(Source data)

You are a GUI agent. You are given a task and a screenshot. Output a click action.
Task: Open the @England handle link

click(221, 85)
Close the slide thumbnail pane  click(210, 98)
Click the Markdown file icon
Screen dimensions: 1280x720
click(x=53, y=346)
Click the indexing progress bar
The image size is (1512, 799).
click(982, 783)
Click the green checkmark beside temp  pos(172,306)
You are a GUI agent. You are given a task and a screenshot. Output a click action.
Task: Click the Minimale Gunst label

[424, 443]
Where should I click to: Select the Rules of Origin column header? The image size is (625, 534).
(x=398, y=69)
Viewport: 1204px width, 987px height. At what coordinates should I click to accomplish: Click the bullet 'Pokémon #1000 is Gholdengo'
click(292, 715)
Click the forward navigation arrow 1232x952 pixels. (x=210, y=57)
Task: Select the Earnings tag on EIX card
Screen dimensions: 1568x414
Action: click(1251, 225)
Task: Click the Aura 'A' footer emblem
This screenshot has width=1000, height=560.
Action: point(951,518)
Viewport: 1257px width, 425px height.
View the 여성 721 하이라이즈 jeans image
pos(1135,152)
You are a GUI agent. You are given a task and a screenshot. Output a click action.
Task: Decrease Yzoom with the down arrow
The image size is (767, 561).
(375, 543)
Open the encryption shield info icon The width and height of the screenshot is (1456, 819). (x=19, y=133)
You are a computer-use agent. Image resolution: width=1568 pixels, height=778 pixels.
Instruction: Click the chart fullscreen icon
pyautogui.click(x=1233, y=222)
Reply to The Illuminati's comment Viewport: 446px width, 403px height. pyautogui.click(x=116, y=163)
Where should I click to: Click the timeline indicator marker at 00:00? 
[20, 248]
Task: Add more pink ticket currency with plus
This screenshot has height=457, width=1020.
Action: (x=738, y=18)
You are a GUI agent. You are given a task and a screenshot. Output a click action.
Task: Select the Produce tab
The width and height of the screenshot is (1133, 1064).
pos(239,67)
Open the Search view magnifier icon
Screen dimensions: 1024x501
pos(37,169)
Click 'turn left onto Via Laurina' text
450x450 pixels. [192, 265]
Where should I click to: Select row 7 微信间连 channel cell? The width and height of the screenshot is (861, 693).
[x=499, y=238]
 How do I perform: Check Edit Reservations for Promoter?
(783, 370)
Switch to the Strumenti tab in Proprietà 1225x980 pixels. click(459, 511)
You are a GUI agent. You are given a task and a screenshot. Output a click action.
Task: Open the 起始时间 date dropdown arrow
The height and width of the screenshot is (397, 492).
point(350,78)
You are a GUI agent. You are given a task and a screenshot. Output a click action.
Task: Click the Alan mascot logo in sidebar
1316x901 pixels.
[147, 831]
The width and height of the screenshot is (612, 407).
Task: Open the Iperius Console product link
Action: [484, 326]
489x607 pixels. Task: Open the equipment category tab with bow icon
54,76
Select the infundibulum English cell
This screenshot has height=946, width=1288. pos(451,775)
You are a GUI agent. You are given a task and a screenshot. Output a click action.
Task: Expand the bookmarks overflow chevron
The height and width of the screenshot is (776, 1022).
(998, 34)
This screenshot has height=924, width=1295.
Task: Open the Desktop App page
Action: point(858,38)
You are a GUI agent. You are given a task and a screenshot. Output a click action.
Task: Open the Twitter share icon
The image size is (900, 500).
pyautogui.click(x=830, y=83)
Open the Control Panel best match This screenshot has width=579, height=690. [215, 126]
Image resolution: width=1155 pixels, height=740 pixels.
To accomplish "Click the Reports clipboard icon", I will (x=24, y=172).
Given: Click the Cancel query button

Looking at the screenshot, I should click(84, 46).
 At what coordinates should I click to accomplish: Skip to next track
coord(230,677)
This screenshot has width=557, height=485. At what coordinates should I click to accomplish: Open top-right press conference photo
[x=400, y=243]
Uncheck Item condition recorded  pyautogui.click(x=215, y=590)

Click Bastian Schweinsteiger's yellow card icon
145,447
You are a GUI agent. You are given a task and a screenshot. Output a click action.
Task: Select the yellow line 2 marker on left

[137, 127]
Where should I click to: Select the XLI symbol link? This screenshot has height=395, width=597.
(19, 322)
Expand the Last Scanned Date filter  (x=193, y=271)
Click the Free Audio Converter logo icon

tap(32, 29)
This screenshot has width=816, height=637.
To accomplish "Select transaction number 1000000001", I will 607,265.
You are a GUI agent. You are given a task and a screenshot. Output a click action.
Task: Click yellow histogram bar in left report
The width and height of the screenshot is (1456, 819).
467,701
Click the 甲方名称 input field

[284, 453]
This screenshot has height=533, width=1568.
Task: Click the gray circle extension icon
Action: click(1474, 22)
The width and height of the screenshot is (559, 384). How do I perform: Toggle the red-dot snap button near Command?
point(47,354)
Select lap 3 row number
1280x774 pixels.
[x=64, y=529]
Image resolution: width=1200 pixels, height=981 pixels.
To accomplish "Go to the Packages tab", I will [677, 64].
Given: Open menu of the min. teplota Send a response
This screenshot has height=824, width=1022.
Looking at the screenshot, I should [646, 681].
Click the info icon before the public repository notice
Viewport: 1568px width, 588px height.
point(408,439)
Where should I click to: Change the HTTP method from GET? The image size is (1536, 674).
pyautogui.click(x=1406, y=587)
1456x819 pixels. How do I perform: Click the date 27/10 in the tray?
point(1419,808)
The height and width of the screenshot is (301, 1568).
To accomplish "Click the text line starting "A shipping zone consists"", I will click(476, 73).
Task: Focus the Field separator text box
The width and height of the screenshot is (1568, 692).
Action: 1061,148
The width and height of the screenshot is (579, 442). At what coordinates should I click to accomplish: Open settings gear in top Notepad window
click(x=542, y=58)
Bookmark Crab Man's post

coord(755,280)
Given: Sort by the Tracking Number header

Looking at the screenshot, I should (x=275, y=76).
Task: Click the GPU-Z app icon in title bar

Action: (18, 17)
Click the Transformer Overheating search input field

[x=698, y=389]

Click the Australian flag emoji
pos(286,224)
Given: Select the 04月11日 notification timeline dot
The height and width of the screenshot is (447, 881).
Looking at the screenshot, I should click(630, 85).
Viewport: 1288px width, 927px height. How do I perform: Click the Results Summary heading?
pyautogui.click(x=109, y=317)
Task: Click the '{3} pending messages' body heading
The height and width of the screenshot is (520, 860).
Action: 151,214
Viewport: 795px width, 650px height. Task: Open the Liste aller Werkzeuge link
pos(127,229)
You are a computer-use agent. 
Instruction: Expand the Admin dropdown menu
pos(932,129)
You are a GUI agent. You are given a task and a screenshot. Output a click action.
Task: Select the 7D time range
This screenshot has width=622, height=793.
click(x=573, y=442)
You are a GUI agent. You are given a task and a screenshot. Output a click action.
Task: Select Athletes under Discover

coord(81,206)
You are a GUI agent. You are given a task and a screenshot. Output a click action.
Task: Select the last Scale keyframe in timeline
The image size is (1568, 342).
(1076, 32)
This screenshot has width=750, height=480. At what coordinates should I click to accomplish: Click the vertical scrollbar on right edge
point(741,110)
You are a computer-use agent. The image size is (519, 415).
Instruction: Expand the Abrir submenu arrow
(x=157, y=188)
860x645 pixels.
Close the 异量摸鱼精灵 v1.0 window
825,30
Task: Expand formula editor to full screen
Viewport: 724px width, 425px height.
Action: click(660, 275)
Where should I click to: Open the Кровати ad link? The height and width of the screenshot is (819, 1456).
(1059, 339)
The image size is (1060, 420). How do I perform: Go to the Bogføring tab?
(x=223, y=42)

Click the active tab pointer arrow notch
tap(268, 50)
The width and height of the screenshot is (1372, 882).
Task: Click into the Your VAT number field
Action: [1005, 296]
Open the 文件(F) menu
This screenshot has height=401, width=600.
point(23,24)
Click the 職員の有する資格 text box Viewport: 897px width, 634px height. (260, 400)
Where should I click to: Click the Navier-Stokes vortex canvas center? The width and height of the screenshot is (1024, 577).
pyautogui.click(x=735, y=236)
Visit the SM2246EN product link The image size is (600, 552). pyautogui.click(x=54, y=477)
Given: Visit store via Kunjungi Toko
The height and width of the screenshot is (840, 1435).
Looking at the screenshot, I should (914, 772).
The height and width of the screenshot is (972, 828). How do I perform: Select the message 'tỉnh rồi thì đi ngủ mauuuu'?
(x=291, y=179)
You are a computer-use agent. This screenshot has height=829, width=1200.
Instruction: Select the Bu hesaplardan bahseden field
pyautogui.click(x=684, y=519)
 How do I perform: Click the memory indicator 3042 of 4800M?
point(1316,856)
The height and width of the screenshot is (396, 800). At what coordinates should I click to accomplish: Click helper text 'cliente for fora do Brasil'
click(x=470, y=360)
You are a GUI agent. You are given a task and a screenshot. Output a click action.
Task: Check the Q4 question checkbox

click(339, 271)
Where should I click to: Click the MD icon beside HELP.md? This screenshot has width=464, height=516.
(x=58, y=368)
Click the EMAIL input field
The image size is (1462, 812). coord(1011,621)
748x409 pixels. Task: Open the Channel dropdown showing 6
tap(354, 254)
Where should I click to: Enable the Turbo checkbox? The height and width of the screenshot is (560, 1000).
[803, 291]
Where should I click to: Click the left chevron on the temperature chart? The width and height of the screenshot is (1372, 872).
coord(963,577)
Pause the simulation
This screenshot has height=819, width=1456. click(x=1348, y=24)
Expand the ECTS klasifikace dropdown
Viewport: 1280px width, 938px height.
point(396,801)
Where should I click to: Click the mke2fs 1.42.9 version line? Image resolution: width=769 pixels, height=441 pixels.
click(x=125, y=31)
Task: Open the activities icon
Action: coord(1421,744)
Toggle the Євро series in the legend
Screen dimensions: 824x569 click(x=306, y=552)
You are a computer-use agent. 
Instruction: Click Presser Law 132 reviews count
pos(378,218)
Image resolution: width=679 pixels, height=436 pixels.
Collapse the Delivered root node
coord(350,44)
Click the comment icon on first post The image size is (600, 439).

Directions for this task. Rewrite the rows from the beginning of the source data through the line containing "Close the slide", both ends included, keeping every request. Multiply each coordinate in the answers by 0.25 and round to whole numbers, with halves rounded up.

Written answer.
You are a GUI agent. You are given a task and a screenshot. Output a click action.
Task: Open the @England handle link

click(55, 21)
Close the slide thumbnail pane  click(53, 25)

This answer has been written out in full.